Perfection is hard to reach indeed. I agree that building good software is a lot of effort, and often an collective effort, particularly so in FOSS. So it’s never a question of waiting for some magic to “work”, but of the love and work of us.
So log, error and warning messages become the basis of uneasiness, rejections, forum posts and issue reports so people can collaborate with each other. Fine with me, I know (or learn) how to dig in deep, that’s my learning and, as a result, contributing.
I remember the sense of calmness I felt when I first ran an OpenBSD system and typed ps or top or so. There was hardly any process (v. 5.3 or so, this changed a bit today, with bigger machines, more cores and the usual demon zoo so typical of today), so clean and tidy it was compared to linux at the time. Also, the reliability of their man pages are legendary and a source of pride for them, resulting from efforts to describe things exactly as they are. Compared to that, running a Linux system is noisy and feels somewhat more messy, many man pages are hardly more than stubs, although there is progress over the years, of course. When run from the command line, many programs become very talkative. So that’s a feature, but also a source of incomprehension sometimes.
When closed sources are leaked, often people are amazed, or indeed appalled, by the “quality” of the code and it’s comments. Products of haste and greed many a time.
All that is kind of fine with me, trying to be a realist, so to speak. It depends on the size of the contributor community, the maturity of the project and the engineers, and the development culture of the teams and/or the individuals, which can be communicated.
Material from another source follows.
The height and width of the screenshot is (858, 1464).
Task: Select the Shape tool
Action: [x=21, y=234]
As far as I am concerned, when starting to use a new app or software, I try to understand what’s going on and to resolve warnings or errors, but it takes time to understand even where to look. In such a situation, if experience is needed to understand a warning or do a proper triage of “importance or not?”, then it’s opaque almost by definition.
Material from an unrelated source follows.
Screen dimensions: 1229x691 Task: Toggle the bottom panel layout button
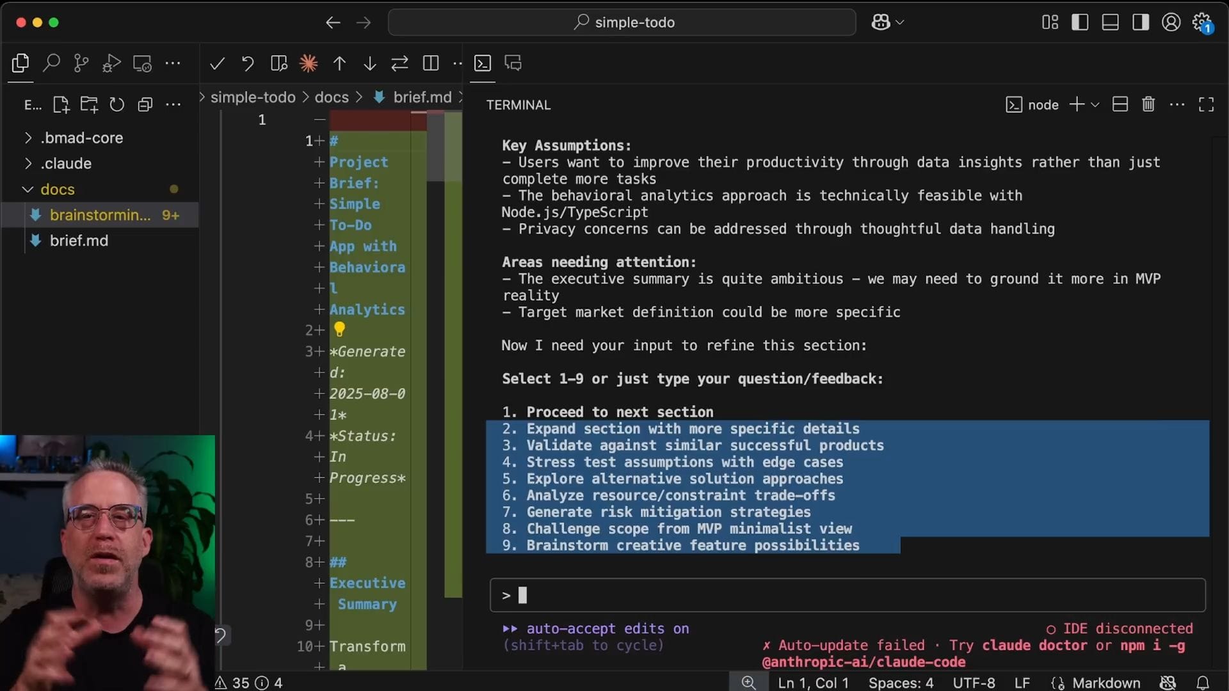(x=1110, y=22)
A bad configuration or some other problem, signaled or not, can easily become the difference between catching a ransomware or not, like any of the bugs not yet discovered.
How can anybody “own” the totality of a software stack in production under such conditions?
So there is a mountain of work just about everywhere. And thus, software, developed in a world wide effort, looks like a product of the whole of humanity to me and reflects its state.
I just wonder if sometimes developers putting a little more thought into formulating their messages, into who is the messages’ audience, and into removing them when not needed any more, might help making collaboration and implementation of software in the intended use contexts easier, as might of course users, and devs, learning more about their software, frameworks and configs, from their side of the collective effort.
But well, I agree, the world is what it is, and what we make of it – all of us.